Regional Development Banks would set their own charges based on administrative costs and loan insurance. There is of course an element of risk in any investment. The more useful approach however, is to minimize risk through proper pre-investment research and positive on-going monitoring of physical production, sales, and accounting – precisely the measures which a banking-industry partnership system is able to undertake.

The banking-industry partnership would therefore be in a position to offer investment at a constant, and relatively low cost, possibly 2-3%, backed by the on-going monitoring of the recipient business ensuring safeguards for the investing bank, the recipient business and all those involved with and dependent on it.

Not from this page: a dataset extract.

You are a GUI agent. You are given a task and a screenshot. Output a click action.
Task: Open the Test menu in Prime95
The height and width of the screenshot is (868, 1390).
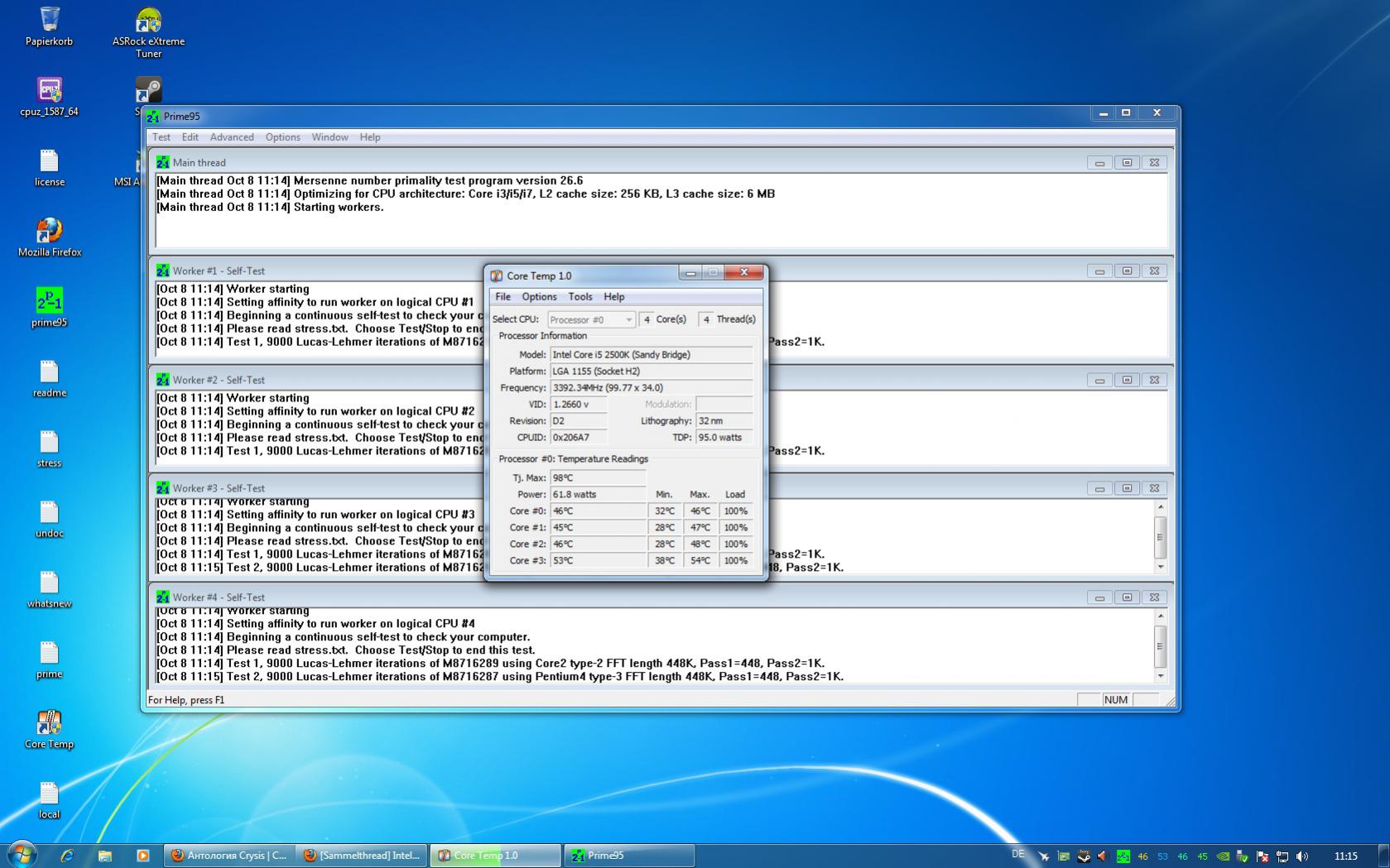[x=161, y=137]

The RDB could also provide investment finance for regional infrastructure, such loans to be repaid by the relevant local or regional government departments from their own revenues. Thus the RDB would prove a powerful catalyst at regional level, providing finance and subsequent ongoing supervision for business and industrial development, together with investment capital for regional infrastructure.

Regional Development Banking provides genuine, repayable investment loans, avoiding the need for deficit-increasing grants.

While the Development Banking concept represents a major departure from the traditional Asset-Based Security, the concept is not new. Founded some 60 years ago, the now highly successful Mondragon cooperative group in Basque Spain illustrates this ongoing relationship between investment banking and recipient business. The Workers' Bank serves three mutually inter-dependent functions: it provides investment as a local development bank, offers technical and financial advice for business startup, then monitors production, quality, and financial performance in a process of ongoing cooperation and partnership.

The ongoing partnership concept also assumes longterm commitment, ensuring finance for secure long-range planning and productivity investment, as well as research and development into new-generation products and services, ideally in conjunction with apprenticeships and higher education.

In Bangladesh the Grameen Bank (GB) has reversed conventional banking practice by removing the need for collateral and has created a banking system based on mutual trust, accountability, participation and creativity. GB provides credit to the poorest of the poor in rural Bangladesh, without any collateral, and has succeeded in improving the lot and the prospects of thousands of the very poor.

In Germany, the Regional Banks, or Landesbanken have traditionally provided low-interest loans to local firms, both as startup capital and as on-going investment. In the post-WW2 years, the Landesbanken played a major role in the creation of Germany's “Economic Miracle”, in particular through the provision of on-going credit to the German “Mittelstand” (small and medium-sized companies) in their respective regions, now one of the enduring backbones of the German economy.

Regional Development Banks would be fully equipped to identify and invest in local infrastructure and industry, investing to provide major infrastructure secured by future income, for example from an uplift in business rates. Applying the model to four live case studies in Britain, a report by accountants PriceWaterhouseCooper has demonstrated that by using this approach, increases of between 50% and 80% can be achieved in housing, jobs and economic output. Note the significant factor here is that we are looking at investments, not deficit-increasing grants.

The potential benefits for many kinds of infrastructure, including transport, are considerable. The combination of largely autonomous Regions based on core cities and their economically dependent regions, each with its own Regional Development Bank empowered to make loans for industrial and infrastructural needs, can provide secure investment in new businesses, jobs, and productivity-enhancing improvements in existing industry and infrastructure.